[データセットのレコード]
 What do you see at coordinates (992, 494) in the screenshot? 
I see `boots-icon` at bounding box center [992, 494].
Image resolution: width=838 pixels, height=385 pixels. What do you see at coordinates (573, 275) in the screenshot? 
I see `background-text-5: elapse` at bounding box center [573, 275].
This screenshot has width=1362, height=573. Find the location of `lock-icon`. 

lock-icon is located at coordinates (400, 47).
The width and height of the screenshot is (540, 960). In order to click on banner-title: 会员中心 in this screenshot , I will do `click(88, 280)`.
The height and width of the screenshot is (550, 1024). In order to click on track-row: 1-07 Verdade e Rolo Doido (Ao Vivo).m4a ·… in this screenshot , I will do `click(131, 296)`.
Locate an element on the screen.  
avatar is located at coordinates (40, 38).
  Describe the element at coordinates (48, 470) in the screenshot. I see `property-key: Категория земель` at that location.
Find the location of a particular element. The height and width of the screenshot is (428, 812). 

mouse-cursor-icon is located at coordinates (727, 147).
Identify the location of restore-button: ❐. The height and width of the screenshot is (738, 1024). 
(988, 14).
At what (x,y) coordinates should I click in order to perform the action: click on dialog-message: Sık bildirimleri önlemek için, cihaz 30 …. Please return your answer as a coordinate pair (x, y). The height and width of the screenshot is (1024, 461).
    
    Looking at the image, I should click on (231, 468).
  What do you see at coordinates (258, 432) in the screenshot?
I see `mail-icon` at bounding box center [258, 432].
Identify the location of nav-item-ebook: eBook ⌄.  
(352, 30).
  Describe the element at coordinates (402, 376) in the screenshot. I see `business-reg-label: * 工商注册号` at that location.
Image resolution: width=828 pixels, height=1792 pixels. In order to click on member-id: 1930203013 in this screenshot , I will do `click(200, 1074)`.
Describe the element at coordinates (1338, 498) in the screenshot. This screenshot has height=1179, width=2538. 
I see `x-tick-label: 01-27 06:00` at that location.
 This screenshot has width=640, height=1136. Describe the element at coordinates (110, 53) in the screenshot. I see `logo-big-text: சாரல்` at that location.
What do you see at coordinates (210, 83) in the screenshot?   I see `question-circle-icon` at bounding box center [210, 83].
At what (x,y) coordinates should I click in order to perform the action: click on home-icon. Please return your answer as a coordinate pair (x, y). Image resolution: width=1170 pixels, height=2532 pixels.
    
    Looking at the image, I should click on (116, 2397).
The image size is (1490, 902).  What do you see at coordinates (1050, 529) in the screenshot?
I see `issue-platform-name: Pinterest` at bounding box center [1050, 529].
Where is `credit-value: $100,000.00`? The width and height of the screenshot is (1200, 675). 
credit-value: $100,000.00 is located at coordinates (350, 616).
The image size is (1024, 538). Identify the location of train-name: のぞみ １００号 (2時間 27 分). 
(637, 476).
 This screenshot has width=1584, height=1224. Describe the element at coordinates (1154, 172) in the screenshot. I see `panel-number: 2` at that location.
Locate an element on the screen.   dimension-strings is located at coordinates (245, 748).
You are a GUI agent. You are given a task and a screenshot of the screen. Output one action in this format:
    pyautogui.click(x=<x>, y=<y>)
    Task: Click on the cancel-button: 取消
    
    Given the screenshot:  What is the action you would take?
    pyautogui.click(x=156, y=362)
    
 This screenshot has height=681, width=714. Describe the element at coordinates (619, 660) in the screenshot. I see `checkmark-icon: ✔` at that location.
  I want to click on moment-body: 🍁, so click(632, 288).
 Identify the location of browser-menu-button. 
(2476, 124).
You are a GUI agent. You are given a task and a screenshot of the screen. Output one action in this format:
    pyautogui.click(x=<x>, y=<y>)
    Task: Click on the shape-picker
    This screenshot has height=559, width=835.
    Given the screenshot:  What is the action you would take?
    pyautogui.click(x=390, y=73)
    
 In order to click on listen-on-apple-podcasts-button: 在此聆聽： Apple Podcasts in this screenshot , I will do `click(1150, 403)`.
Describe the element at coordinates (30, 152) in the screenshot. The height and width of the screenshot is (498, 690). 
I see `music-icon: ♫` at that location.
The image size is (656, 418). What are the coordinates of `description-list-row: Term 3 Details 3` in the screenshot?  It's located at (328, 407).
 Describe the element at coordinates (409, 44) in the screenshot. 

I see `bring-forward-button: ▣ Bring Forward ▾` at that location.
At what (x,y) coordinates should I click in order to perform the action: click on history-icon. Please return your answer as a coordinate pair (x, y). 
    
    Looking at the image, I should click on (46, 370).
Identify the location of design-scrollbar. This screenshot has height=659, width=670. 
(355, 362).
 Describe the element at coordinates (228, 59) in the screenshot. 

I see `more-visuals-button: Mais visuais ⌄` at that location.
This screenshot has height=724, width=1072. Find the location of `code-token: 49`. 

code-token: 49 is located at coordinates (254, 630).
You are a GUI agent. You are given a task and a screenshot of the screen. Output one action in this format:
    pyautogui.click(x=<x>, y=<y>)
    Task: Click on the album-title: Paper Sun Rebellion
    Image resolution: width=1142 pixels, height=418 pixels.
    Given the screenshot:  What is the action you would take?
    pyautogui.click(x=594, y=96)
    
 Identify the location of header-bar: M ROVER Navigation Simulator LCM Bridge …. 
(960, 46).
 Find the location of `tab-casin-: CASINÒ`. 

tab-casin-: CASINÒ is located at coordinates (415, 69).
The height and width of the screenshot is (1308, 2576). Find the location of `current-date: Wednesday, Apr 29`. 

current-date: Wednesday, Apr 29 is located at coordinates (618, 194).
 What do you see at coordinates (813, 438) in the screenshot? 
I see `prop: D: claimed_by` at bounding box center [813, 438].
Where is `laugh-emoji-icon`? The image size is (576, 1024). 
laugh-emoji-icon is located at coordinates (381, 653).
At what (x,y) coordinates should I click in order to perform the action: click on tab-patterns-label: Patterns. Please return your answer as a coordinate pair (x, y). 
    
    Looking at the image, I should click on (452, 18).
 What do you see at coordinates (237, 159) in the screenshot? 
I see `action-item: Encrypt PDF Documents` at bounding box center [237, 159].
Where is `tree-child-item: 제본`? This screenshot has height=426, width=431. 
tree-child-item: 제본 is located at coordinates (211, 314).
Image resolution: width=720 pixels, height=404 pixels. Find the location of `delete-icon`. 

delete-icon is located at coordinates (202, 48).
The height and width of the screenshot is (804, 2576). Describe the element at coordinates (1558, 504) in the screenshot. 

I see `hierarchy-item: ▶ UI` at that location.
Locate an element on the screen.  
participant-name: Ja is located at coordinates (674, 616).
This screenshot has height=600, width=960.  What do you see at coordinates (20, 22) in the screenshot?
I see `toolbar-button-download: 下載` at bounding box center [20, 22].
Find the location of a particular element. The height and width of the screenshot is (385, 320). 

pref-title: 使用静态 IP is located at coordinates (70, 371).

[課題]
上のレコードの全行を、空行を除いてMarkdownの表に書き直せ。列は「番号」と「行」の二つとし、「番号」に通し番号、「行」にその行の文字列を入れること。

[解答]
| 番号 | 行 |
|---|---|
| 1 |  What do you see at coordinates (992, 494) in the screenshot?  |
| 2 | I see `boots-icon` at bounding box center [992, 494]. |
| 3 | Image resolution: width=838 pixels, height=385 pixels. What do you see at coordinates (573, 275) in the screenshot?  |
| 4 | I see `background-text-5: elapse` at bounding box center [573, 275]. |
| 5 | This screenshot has width=1362, height=573. Find the location of `lock-icon`.  |
| 6 | lock-icon is located at coordinates (400, 47). |
| 7 | The width and height of the screenshot is (540, 960). In order to click on banner-title: 会员中心 in this screenshot , I will do `click(88, 280)`. |
| 8 | The height and width of the screenshot is (550, 1024). In order to click on track-row: 1-07 Verdade e Rolo Doido (Ao Vivo).m4a ·… in this screenshot , I will do `click(131, 296)`. |
| 9 | Locate an element on the screen.   |
| 10 | avatar is located at coordinates (40, 38). |
| 11 |   Describe the element at coordinates (48, 470) in the screenshot. I see `property-key: Категория земель` at that location. |
| 12 | Find the location of a particular element. The height and width of the screenshot is (428, 812).  |
| 13 | mouse-cursor-icon is located at coordinates (727, 147). |
| 14 | Identify the location of restore-button: ❐. The height and width of the screenshot is (738, 1024).  |
| 15 | (988, 14). |
| 16 | At what (x,y) coordinates should I click in order to perform the action: click on dialog-message: Sık bildirimleri önlemek için, cihaz 30 …. Please return your answer as a coordinate pair (x, y). The height and width of the screenshot is (1024, 461). |
| 17 |     Looking at the image, I should click on (231, 468). |
| 18 |   What do you see at coordinates (258, 432) in the screenshot? |
| 19 | I see `mail-icon` at bounding box center [258, 432]. |
| 20 | Identify the location of nav-item-ebook: eBook ⌄.   |
| 21 | (352, 30). |
| 22 |   Describe the element at coordinates (402, 376) in the screenshot. I see `business-reg-label: * 工商注册号` at that location. |
| 23 | Image resolution: width=828 pixels, height=1792 pixels. In order to click on member-id: 1930203013 in this screenshot , I will do `click(200, 1074)`. |
| 24 | Describe the element at coordinates (1338, 498) in the screenshot. This screenshot has height=1179, width=2538.  |
| 25 | I see `x-tick-label: 01-27 06:00` at that location. |
| 26 |  This screenshot has width=640, height=1136. Describe the element at coordinates (110, 53) in the screenshot. I see `logo-big-text: சாரல்` at that location. |
| 27 | What do you see at coordinates (210, 83) in the screenshot?   I see `question-circle-icon` at bounding box center [210, 83]. |
| 28 | At what (x,y) coordinates should I click in order to perform the action: click on home-icon. Please return your answer as a coordinate pair (x, y). Image resolution: width=1170 pixels, height=2532 pixels. |
| 29 |     Looking at the image, I should click on (116, 2397). |
| 30 | The image size is (1490, 902).  What do you see at coordinates (1050, 529) in the screenshot? |
| 31 | I see `issue-platform-name: Pinterest` at bounding box center [1050, 529]. |
| 32 | Where is `credit-value: $100,000.00`? The width and height of the screenshot is (1200, 675).  |
| 33 | credit-value: $100,000.00 is located at coordinates (350, 616). |
| 34 | The image size is (1024, 538). Identify the location of train-name: のぞみ １００号 (2時間 27 分).  |
| 35 | (637, 476). |
| 36 |  This screenshot has width=1584, height=1224. Describe the element at coordinates (1154, 172) in the screenshot. I see `panel-number: 2` at that location. |
| 37 | Locate an element on the screen.   dimension-strings is located at coordinates (245, 748). |
| 38 | You are a GUI agent. You are given a task and a screenshot of the screen. Output one action in this format: |
| 39 |     pyautogui.click(x=<x>, y=<y>) |
| 40 |     Task: Click on the cancel-button: 取消 |
| 41 |     Given the screenshot:  What is the action you would take? |
| 42 |     pyautogui.click(x=156, y=362) |
| 43 |  This screenshot has height=681, width=714. Describe the element at coordinates (619, 660) in the screenshot. I see `checkmark-icon: ✔` at that location. |
| 44 |   I want to click on moment-body: 🍁, so click(632, 288). |
| 45 |  Identify the location of browser-menu-button.  |
| 46 | (2476, 124). |
| 47 | You are a GUI agent. You are given a task and a screenshot of the screen. Output one action in this format: |
| 48 |     pyautogui.click(x=<x>, y=<y>) |
| 49 |     Task: Click on the shape-picker |
| 50 |     This screenshot has height=559, width=835. |
| 51 |     Given the screenshot:  What is the action you would take? |
| 52 |     pyautogui.click(x=390, y=73) |
| 53 |  In order to click on listen-on-apple-podcasts-button: 在此聆聽： Apple Podcasts in this screenshot , I will do `click(1150, 403)`. |
| 54 | Describe the element at coordinates (30, 152) in the screenshot. The height and width of the screenshot is (498, 690).  |
| 55 | I see `music-icon: ♫` at that location. |
| 56 | The image size is (656, 418). What are the coordinates of `description-list-row: Term 3 Details 3` in the screenshot?  It's located at (328, 407). |
| 57 |  Describe the element at coordinates (409, 44) in the screenshot.  |
| 58 | I see `bring-forward-button: ▣ Bring Forward ▾` at that location. |
| 59 | At what (x,y) coordinates should I click in order to perform the action: click on history-icon. Please return your answer as a coordinate pair (x, y).  |
| 60 |     Looking at the image, I should click on (46, 370). |
| 61 | Identify the location of design-scrollbar. This screenshot has height=659, width=670.  |
| 62 | (355, 362). |
| 63 |  Describe the element at coordinates (228, 59) in the screenshot.  |
| 64 | I see `more-visuals-button: Mais visuais ⌄` at that location. |
| 65 | This screenshot has height=724, width=1072. Find the location of `code-token: 49`.  |
| 66 | code-token: 49 is located at coordinates (254, 630). |
| 67 | You are a GUI agent. You are given a task and a screenshot of the screen. Output one action in this format: |
| 68 |     pyautogui.click(x=<x>, y=<y>) |
| 69 |     Task: Click on the album-title: Paper Sun Rebellion |
| 70 |     Image resolution: width=1142 pixels, height=418 pixels. |
| 71 |     Given the screenshot:  What is the action you would take? |
| 72 |     pyautogui.click(x=594, y=96) |
| 73 |  Identify the location of header-bar: M ROVER Navigation Simulator LCM Bridge ….  |
| 74 | (960, 46). |
| 75 |  Find the location of `tab-casin-: CASINÒ`.  |
| 76 | tab-casin-: CASINÒ is located at coordinates (415, 69). |
| 77 | The height and width of the screenshot is (1308, 2576). Find the location of `current-date: Wednesday, Apr 29`.  |
| 78 | current-date: Wednesday, Apr 29 is located at coordinates (618, 194). |
| 79 |  What do you see at coordinates (813, 438) in the screenshot?  |
| 80 | I see `prop: D: claimed_by` at bounding box center [813, 438]. |
| 81 | Where is `laugh-emoji-icon`? The image size is (576, 1024).  |
| 82 | laugh-emoji-icon is located at coordinates (381, 653). |
| 83 | At what (x,y) coordinates should I click in order to perform the action: click on tab-patterns-label: Patterns. Please return your answer as a coordinate pair (x, y).  |
| 84 |     Looking at the image, I should click on (452, 18). |
| 85 |  What do you see at coordinates (237, 159) in the screenshot?  |
| 86 | I see `action-item: Encrypt PDF Documents` at bounding box center [237, 159]. |
| 87 | Where is `tree-child-item: 제본`? This screenshot has height=426, width=431.  |
| 88 | tree-child-item: 제본 is located at coordinates (211, 314). |
| 89 | Image resolution: width=720 pixels, height=404 pixels. Find the location of `delete-icon`.  |
| 90 | delete-icon is located at coordinates (202, 48). |
| 91 | The height and width of the screenshot is (804, 2576). Describe the element at coordinates (1558, 504) in the screenshot.  |
| 92 | I see `hierarchy-item: ▶ UI` at that location. |
| 93 | Locate an element on the screen.   |
| 94 | participant-name: Ja is located at coordinates (674, 616). |
| 95 | This screenshot has height=600, width=960.  What do you see at coordinates (20, 22) in the screenshot? |
| 96 | I see `toolbar-button-download: 下載` at bounding box center [20, 22]. |
| 97 | Find the location of a particular element. The height and width of the screenshot is (385, 320).  |
| 98 | pref-title: 使用静态 IP is located at coordinates (70, 371). |